In my present situation, dealing with an anxiety disorder that affects my daily life so strongly, my main fear is that people will think I’m being stupid, they’ll think badly of me, or I’ll make a fool of myself. J used to ask me “what does it matter what other people think?” and I couldn’t answer – I knew it didn’t really matter, or at least it shouldn’t matter, but it did to me. I’ve long thought that I’d love to be one of these people who doesn’t give a shit, someone who can be silly and not dwell on it for EVER. (I’m not exaggerating – I get reminded of things I’ve done or said in the past and utterly cringe, but in reality the other party has probably completely forgotten about whatever it was, because it was so damn trivial anyway.) It’s easy to say “but everyone has these feelings from time to time”. With me, it’s all consuming. In my head, I strive for perfection so much, I’m beginning to think I have Borg implants.

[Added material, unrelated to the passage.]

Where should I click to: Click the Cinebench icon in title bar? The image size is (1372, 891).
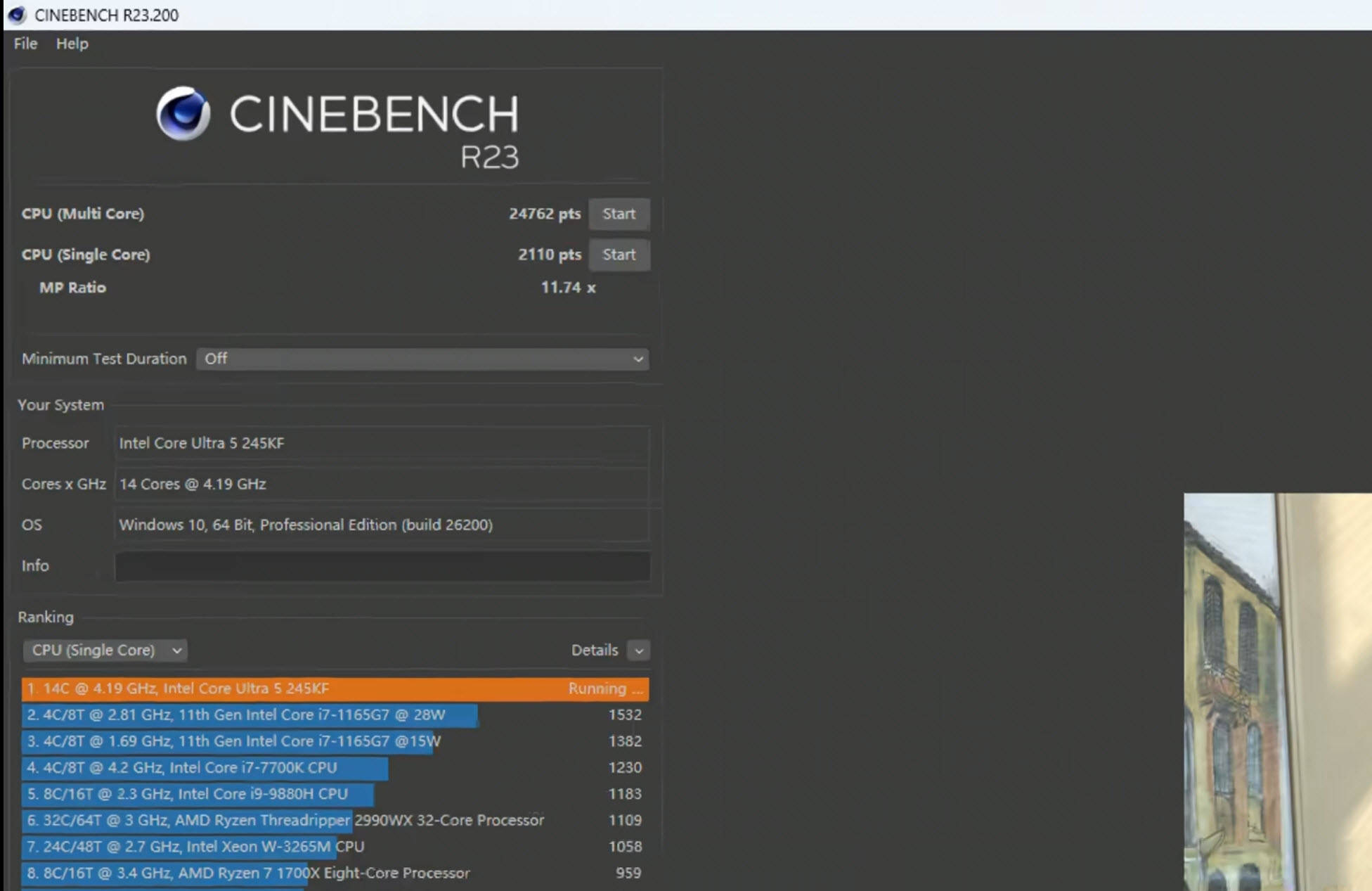17,15
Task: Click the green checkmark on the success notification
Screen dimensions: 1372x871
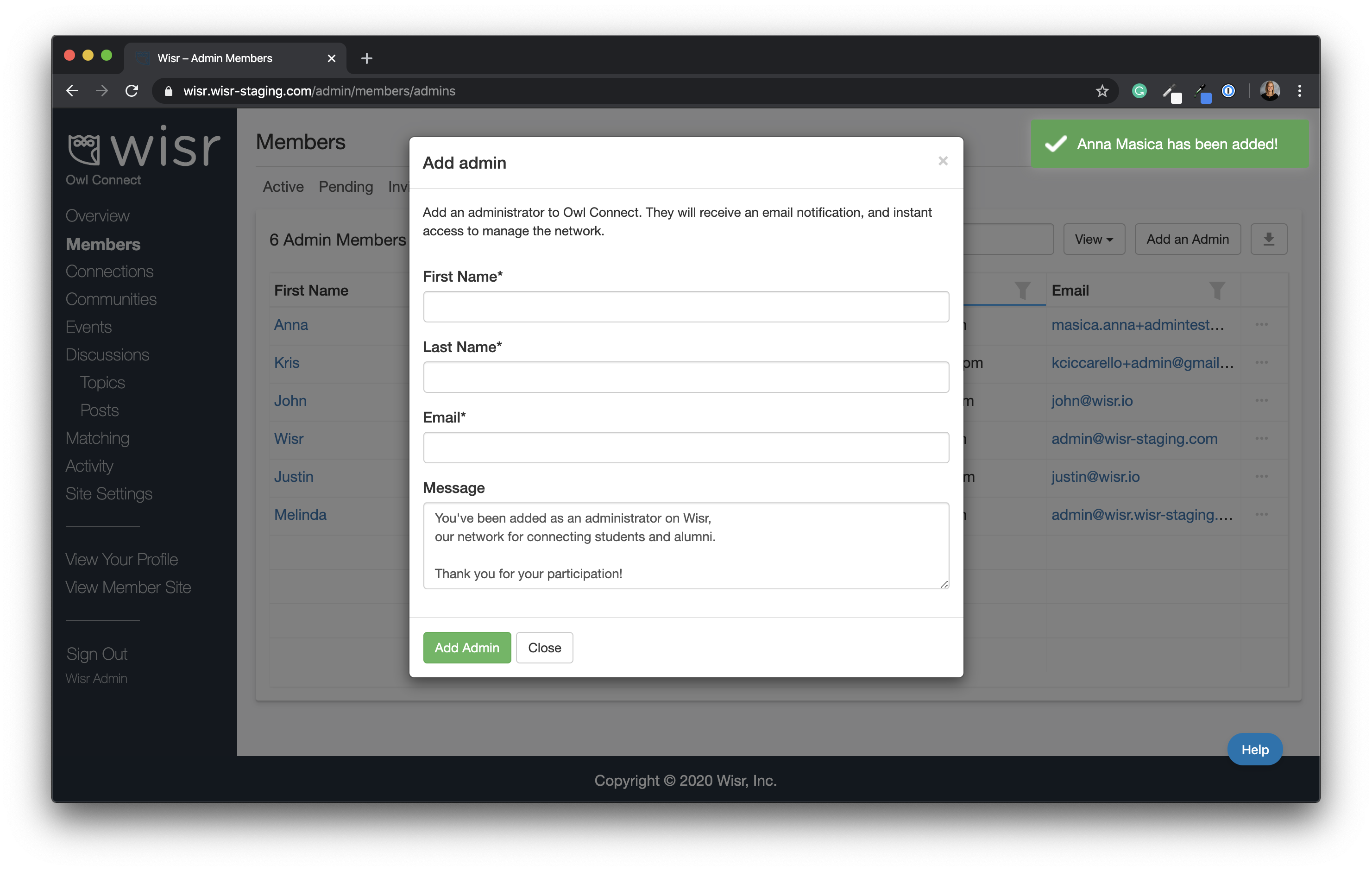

Starting to realise all of this means that I have the power to counter it. Looking for the positive, D and I decided that growing up I developed into a well adjusted adult in spite of the crap and negativity. Yes I’m negative, but at the end of the day I’ve only rarely said “what’s the point?” and not bothered with things – and that’s when I’ve been really depressed. When I first started CBT, countering negative thoughts with positive ones felt like going through the motions.
Now, I’m really starting to believe in myself. I’m really making progress.